* [Your task] Please rewrite the excerpt on the genomic knowledge scale, starting at "Importantly, findings indicated" and ending at "in genomic sequencing.", with "subgroups" replaced by "demographic groups".

* [Excerpt to read]
· · · ·

In order to make informed decisions about accepting or declining sequencing, understand their sequencing results, and decide on appropriate ways to apply these results, people need knowledge about the structure and function of genes, how genes are inherited in families, effects of genes on health, and potential benefits, harms, and limitations of sequencing.4,5 Our study used rigorous methods to evaluate the psychometric properties of the UNC-GKS, which assesses these domains of knowledge. Findings indicate that all of the scale’s items measured genomic knowledge well, and taken together, they cover a broad range of critical genomic knowledge. Thus, the UNC-GKS can generate a single score representing a person’s genomic knowledge.

Importantly, findings indicated that the UNC-GKS measures genomic knowledge in the same way regardless of people’s sociodemographic background. That is, different subgroup scores indicate different levels of genomic knowledge rather than differences in the way people in certain subgroups understood scale items or differences in their response patterns that are unrelated to their level of genomic knowledge. As such, the UNC-GKS is valid for a variety of subgroups and researchers can use it with diverse populations. For instance, group differences in UNC-GKS scores could be used to advance understanding of disparities in genomic sequencing.

Furthermore, UNC-GKS scores were most informative below one standard deviation above the scale’s mean. Thus, the scores are precise for most individuals, with slightly less reliability, although still well within an acceptable range for those who answer all items correctly or those who give one incorrect answer (i.e., scores at one standard deviation above the scale’s mean or higher). These high-scoring individuals may have less need for educational interventions, so this psychometric property of the UNC-GKS does not detract from its usefulness. In sum, the measure is reliable and especially sensitive for identifying people with varying degrees of low to moderately high genomic knowledge—the group in greatest need of education and decision support when offered genomic sequencing.

· · · ·

* [Data to examine]
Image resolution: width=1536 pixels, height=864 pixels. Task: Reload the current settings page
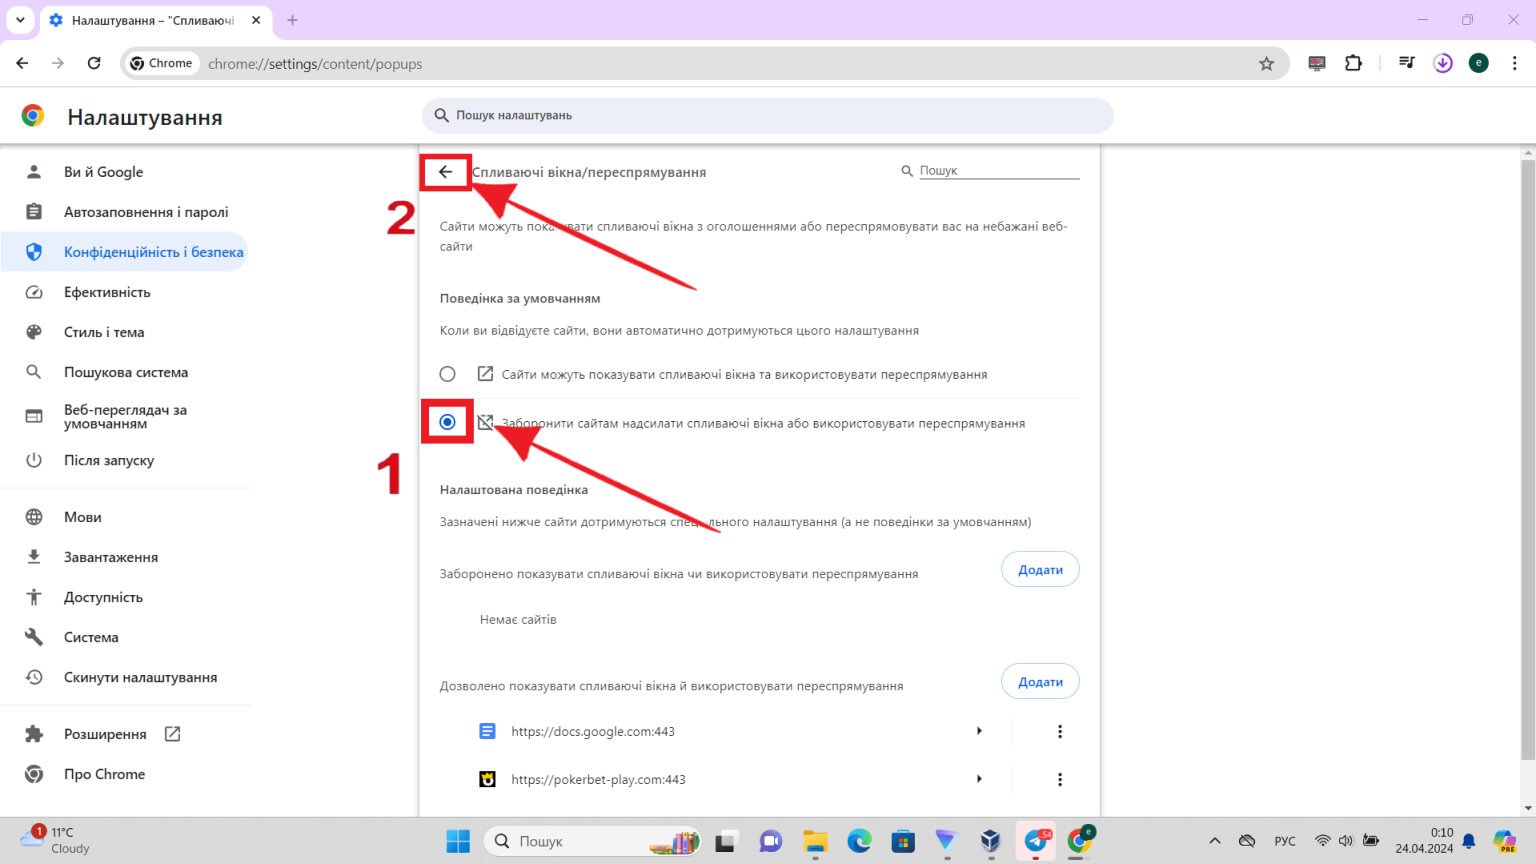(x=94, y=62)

· · · ·

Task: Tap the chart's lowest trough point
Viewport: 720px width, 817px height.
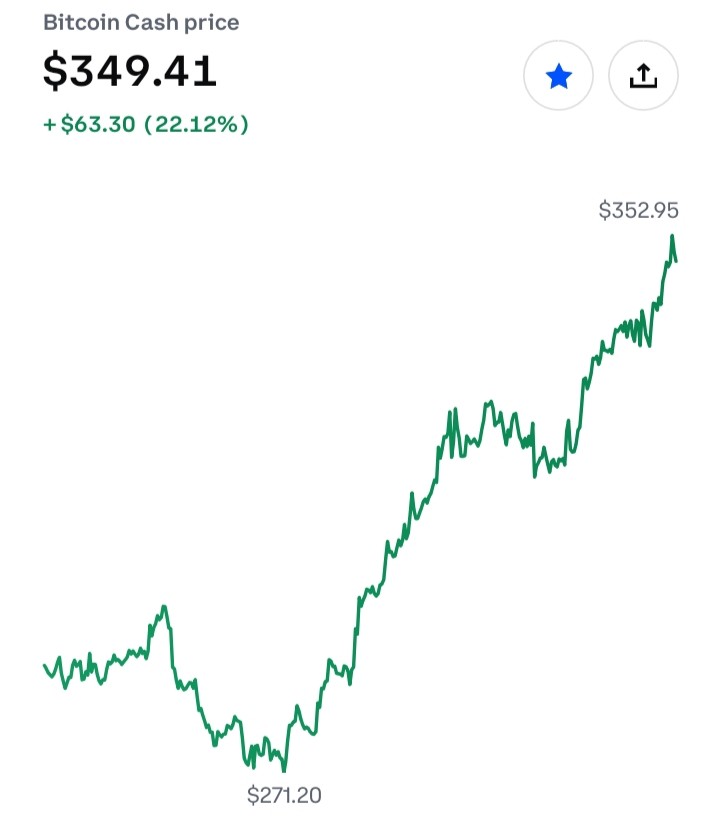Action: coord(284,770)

· · · ·

* [Task response]
Importantly, findings indicated that the UNC-GKS measures genomic knowledge in the same way regardless of people’s sociodemographic background. That is, different subgroup scores indicate different levels of genomic knowledge rather than differences in the way people in certain demographic groups understood scale items or differences in their response patterns that are unrelated to their level of genomic knowledge. As such, the UNC-GKS is valid for a variety of demographic groups and researchers can use it with diverse populations. For instance, group differences in UNC-GKS scores could be used to advance understanding of disparities in genomic sequencing.